La critique Nelfesque: Voici deux grands noms de la BD et du manga qui se retrouvent à travailler ensemble sur le même projet. Moebius que l'on ne présente plus, scénariste et dessinateur incontournable de Science fiction, et Jirô Taniguchi, papa de "Quartier lointain" entre autres.

Autant je ne suis pas fan de manga que j'ai découvert il y a peu, autant quand je vois porter sur une couverture le nom de Moebius, je saute dessus. Cela m'a permis de découvrir "Icare".

Icare, comme son pendant mythologique grec, est un jeune homme volant. Il n'est pas un ange, il n'est pas magicien, il est juste né ainsi. Le manga commence avec l'accouchement de sa mère et la surprise de l'équipe médicale de voir naître un bébé qui n'est pas soumis à la loi de la gravité. J'aurai aimé que la partie sur son enfance soit développée mais le choix japonais a été fait de sauter directement à sa vingtième année. Quel dommage et quelle matière gachée car il était en effet prévu à la base qu'il en soit autrement. Un entretien avec Moebius est présent à la fin de l'ouvrage et explique la génèse de ce projet. Dans la tête de Moebius (et même sur papier) "Icare" faisait des dizaines de milliers de planches BD! De quoi faire une saga en quinze volumes! Alors là moi je suis désolée mais je ne peux dire que: "Aaaaaaaaaaaarg c'est pas possible, mais qu'avez-vous fait!!!!???". Vraiment je suis dégoutée! Ce qui pouvait être une formidable aventure se trouve réduit à ce manga qui ne fait que survoler l'immense travail de Moebius.

Très vite donc, dans cet ouvrage, on se retrouve au côté d'un Icare de vingt ans dont on ignore tout. Le gouvernement a mis la main dessus dès sa naissance, voyant là une mine d'or scientifique lui permettant de faire face aux évènements terroristes qui s'abattent sur le pays. C'est du moins ce dont il est question sur la quatrième de couverture car dans le manga on ne voit rien sur ce monde tourmenté... On voit bien quelques "éprouvettes", hommes dont on ignore le rôle dans l'histoire, mais qui ont la capacité de se faire exploser... Mais encore une fois, on survole. Ces éprouvettes doivent tenir une dizaine de cases... Maigre explication.

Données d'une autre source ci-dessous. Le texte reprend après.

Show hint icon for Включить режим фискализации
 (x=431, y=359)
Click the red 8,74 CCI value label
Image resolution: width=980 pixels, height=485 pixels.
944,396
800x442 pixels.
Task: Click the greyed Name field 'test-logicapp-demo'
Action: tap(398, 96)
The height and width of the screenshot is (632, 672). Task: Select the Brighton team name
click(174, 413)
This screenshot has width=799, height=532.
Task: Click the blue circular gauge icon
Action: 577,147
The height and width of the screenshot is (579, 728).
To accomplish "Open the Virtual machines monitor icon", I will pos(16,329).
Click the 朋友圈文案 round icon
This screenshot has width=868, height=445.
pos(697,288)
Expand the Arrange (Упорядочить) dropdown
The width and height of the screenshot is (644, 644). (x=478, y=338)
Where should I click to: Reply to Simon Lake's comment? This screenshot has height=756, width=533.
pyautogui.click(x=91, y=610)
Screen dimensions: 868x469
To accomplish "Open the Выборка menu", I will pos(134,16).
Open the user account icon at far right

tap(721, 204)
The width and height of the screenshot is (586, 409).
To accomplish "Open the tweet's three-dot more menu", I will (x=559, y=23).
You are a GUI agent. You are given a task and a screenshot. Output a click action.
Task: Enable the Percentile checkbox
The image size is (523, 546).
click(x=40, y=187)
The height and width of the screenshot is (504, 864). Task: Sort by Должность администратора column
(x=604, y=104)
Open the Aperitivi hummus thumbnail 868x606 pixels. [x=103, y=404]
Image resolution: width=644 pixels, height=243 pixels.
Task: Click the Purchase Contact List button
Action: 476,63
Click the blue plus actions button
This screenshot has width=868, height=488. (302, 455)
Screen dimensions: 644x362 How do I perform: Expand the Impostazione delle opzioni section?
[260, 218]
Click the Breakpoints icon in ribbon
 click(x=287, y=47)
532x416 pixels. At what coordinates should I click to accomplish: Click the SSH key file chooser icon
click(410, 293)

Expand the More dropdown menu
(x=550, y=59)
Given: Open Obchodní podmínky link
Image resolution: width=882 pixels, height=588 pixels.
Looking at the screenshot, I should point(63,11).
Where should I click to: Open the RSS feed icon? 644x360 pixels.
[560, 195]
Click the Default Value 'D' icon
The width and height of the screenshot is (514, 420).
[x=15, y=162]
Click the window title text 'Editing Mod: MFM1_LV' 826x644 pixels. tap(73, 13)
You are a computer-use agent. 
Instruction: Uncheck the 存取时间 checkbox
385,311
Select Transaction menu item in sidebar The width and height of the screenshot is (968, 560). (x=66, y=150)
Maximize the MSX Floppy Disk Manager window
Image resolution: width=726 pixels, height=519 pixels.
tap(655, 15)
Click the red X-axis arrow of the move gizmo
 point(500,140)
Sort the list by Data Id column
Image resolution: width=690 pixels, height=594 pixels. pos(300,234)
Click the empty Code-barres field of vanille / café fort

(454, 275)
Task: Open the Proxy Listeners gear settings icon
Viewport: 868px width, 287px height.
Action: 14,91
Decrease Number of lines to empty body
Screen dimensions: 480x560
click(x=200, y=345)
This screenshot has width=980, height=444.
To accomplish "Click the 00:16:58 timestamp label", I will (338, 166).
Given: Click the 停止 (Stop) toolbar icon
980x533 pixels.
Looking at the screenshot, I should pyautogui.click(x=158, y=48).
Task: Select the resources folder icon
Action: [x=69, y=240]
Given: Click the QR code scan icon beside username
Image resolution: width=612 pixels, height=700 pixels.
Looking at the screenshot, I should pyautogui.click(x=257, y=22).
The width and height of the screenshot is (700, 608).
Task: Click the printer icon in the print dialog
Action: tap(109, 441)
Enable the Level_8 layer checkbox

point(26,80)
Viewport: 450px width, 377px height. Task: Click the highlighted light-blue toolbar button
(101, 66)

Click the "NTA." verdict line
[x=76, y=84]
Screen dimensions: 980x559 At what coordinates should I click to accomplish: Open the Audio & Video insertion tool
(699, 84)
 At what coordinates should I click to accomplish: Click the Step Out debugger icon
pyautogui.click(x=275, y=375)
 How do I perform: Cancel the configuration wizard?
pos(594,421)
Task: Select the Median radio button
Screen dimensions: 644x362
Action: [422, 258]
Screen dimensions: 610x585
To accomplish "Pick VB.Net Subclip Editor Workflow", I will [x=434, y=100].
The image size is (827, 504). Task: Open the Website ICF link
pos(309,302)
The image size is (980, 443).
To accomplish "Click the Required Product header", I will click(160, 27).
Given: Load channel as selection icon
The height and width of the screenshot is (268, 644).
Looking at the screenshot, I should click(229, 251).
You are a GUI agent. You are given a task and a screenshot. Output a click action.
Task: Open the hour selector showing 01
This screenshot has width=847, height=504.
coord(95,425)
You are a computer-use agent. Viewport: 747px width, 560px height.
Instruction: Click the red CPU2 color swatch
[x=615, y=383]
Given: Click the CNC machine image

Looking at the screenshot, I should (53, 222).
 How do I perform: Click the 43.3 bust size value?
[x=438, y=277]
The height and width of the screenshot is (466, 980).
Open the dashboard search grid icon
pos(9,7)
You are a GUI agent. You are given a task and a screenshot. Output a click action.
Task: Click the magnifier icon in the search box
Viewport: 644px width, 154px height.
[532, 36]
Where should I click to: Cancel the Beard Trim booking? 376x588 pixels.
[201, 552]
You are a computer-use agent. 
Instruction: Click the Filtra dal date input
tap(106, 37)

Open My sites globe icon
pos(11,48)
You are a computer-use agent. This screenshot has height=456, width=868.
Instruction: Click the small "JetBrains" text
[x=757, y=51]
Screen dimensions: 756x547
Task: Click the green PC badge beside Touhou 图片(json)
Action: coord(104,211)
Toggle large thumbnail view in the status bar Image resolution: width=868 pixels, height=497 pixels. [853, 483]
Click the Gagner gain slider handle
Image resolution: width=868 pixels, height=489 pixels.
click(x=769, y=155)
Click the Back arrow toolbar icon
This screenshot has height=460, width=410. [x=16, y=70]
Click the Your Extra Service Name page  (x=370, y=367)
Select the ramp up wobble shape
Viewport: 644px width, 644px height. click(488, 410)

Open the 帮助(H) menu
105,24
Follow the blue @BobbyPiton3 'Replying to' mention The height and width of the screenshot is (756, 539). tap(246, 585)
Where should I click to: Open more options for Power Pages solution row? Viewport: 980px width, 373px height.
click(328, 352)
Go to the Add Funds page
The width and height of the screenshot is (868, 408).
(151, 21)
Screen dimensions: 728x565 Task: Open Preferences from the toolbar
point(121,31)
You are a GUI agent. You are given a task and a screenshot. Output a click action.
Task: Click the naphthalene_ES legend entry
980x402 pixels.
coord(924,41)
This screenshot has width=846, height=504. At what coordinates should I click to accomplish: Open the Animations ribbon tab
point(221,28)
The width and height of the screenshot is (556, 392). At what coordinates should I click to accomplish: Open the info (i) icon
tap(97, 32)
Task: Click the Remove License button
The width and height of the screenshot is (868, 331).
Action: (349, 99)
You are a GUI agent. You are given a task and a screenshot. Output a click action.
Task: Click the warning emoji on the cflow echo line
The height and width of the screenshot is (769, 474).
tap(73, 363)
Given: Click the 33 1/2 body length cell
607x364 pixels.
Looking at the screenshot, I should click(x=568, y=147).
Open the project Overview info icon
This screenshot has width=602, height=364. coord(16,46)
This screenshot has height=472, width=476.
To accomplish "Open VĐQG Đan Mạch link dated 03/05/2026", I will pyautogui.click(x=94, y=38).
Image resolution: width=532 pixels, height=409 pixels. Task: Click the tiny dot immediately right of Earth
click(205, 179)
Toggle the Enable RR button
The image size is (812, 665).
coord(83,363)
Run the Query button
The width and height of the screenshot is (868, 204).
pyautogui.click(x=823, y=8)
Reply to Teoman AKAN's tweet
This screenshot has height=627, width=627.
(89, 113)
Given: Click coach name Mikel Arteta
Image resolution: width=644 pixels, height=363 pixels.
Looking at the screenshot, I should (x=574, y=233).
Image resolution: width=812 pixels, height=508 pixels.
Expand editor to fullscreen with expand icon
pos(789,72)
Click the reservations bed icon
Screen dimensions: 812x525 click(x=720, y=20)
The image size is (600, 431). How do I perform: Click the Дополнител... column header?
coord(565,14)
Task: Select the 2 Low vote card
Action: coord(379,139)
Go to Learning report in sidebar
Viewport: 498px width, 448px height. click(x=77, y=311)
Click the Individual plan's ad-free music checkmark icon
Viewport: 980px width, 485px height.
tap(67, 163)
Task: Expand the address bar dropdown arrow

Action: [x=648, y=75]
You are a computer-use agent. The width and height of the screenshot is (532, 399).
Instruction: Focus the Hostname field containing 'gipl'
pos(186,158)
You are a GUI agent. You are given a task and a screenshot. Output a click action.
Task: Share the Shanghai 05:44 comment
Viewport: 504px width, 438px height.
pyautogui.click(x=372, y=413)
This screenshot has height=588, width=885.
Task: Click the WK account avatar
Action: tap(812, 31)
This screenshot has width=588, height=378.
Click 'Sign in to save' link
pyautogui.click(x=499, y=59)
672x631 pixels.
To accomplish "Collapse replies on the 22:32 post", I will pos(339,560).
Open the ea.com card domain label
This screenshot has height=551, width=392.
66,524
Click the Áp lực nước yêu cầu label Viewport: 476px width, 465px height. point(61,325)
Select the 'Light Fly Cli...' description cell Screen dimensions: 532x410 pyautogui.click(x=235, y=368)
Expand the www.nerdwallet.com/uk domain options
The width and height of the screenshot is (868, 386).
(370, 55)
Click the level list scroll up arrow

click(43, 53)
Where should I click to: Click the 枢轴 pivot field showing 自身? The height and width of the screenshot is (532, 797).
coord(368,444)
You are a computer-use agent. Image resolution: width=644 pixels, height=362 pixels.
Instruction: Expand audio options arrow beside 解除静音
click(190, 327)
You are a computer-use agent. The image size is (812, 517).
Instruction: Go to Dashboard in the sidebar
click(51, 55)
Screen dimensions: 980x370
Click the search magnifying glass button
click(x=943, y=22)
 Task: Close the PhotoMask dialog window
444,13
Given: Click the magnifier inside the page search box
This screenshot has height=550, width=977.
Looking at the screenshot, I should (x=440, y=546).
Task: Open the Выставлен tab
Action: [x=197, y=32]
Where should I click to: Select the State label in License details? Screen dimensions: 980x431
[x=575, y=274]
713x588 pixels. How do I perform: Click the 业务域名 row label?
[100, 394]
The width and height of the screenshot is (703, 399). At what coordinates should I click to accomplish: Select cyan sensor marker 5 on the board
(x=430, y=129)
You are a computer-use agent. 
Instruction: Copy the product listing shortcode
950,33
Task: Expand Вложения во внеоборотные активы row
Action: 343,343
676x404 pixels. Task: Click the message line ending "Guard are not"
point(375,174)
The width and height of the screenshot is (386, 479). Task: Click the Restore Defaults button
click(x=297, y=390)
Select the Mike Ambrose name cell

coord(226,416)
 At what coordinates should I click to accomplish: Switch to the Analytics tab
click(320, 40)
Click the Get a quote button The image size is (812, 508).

Au final, je ressors assez déçue de la lecture de ce manga. Surtout en apprenant tout le travail réalisé en amont et ce qu'"Icare" aurait pu être. Cette histoire avait un fort potentiel, on s'en rend bien compte au fil des pages, mais l'intrigue est réduite à une amourette niaise. C'est bien connu, l'amour est plus fort que tout. Mouais...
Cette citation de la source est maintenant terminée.